Frankfurt am Main. Mit einer der größten Anti-Betrugs-Razzien der vergangenen Jahre sind Polizei, Zoll und kommunale Ordnungsämter im Rhein-Main-Gebiet gegen mutmaßliche Sozialbetrüger vorgegangen. Mehr als 560 Einsatzkräfte durchkämmten über 14 Stunden hinweg Wohnungen, Geschäfte und Betriebe. Blaulicht, aufgebrochene Türen und weiträumig abgesperrte Straßenzüge prägten das Bild – insbesondere in Frankfurt-Rödelheim, wo die Ermittler einen Kriminalitätsschwerpunkt setzten.
Bereits am Dienstagmittag zog das hessische Innenministerium eine erste Zwischenbilanz, die das Ausmaß der Aktion verdeutlicht: 33 Wohnungen wurden durchsucht, rund 55.000 Euro Bargeld sichergestellt. Zudem beschlagnahmten die Beamten Luxusuhren, Schmuck und weitere Wertgegenstände. Zwei hochwertige Fahrzeuge wurden eingezogen. Drei bestehende Haftbefehle konnten vollstreckt werden, sieben weitere Personen wurden vorläufig festgenommen.
Am späten Nachmittag eskalierte der Einsatz sichtbar. Mehrere Straßenzüge in Frankfurt-Rödelheim wurden vollständig abgeriegelt, niemand kam hinein oder hinaus. Polizisten durchsuchten Häuser und stürmten Gewerberäume, trugen Beweismittel ab und nahmen Verdächtige fest. Die abschließende Bilanz der Durchsuchungen wird erst am Mittwoch erwartet, da zahlreiche Spuren und Unterlagen noch ausgewertet werden.
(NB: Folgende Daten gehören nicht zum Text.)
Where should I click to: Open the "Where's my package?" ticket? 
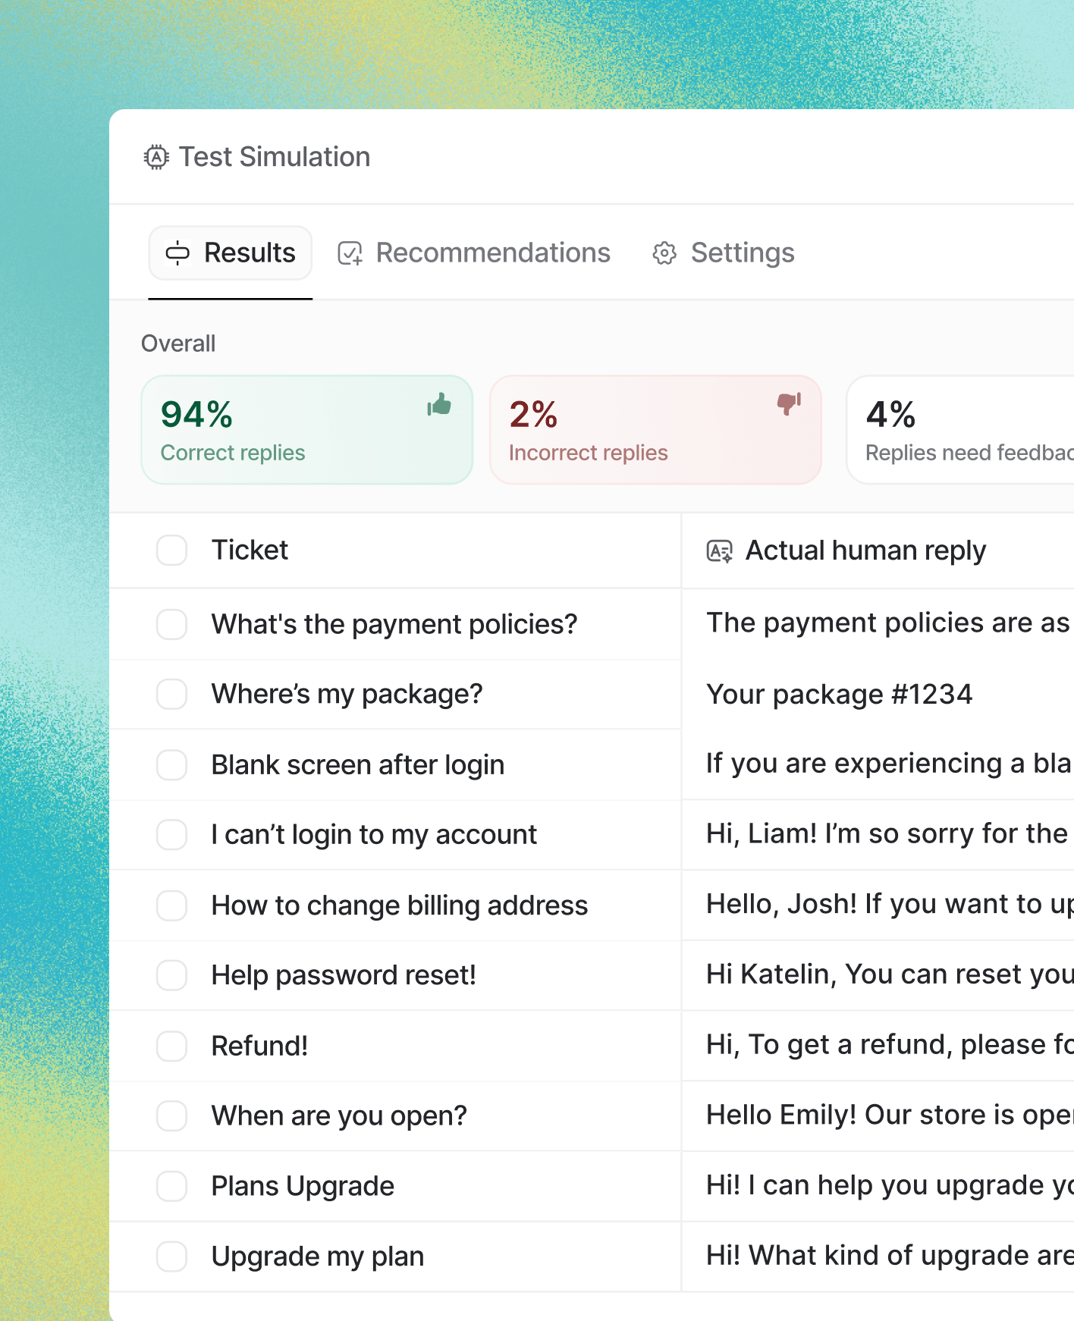tap(347, 695)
Die Ermittlungen richteten sich nicht nur gegen Privatpersonen. Auch Gaststätten, Spielhallen und Nagelstudios gerieten ins Visier der Fahnder. Nach Angaben der Behörden handelt es sich um ein Geflecht aus strukturierter und teils organisierter Sozialkriminalität. Die mutmaßlichen Täter sollen Sozialleistungen bezogen haben, während sie gleichzeitig illegal arbeiteten, Angestellte schwarz beschäftigten oder Einnahmen systematisch verschleierten.
Der neue Präsident des hessischen Landeskriminalamtes, Daniel Muth, sprach von einem gezielten Schlag gegen eine Kriminalitätsform, die häufig unterschätzt werde, jedoch immense finanzielle Schäden verursache. Sozialbetrug sei kein Kavaliersdelikt, sondern untergrabe das Vertrauen in den Sozialstaat und belaste die öffentlichen Kassen massiv.
Auch Innenminister Roman Poseck machte deutlich, dass Sozialleistungsbetrug für die Landesregierung längst kein Randthema mehr ist. „Der Missbrauch von Sozialleistungen geht zulasten aller – insbesondere jener Menschen, die tatsächlich auf Unterstützung angewiesen sind“, betonte er. Die Aktion solle ein klares Signal senden, dass der Staat entschlossen gegen solche Delikte vorgehe.
Offiziell wurden in Hessen im Jahr 2024 insgesamt 624 Fälle von Sozialleistungsbetrug registriert. Doch nach Einschätzung des Innenministeriums bildet diese Zahl nur die Spitze des Eisbergs ab. Viele Fälle blieben unentdeckt, die Dunkelziffer sei deutlich höher. Genau deshalb habe man nun mit einem landesweiten, koordinierten Großeinsatz reagiert – und angekündigt, auch künftig mit ähnlicher Härte vorzugehen.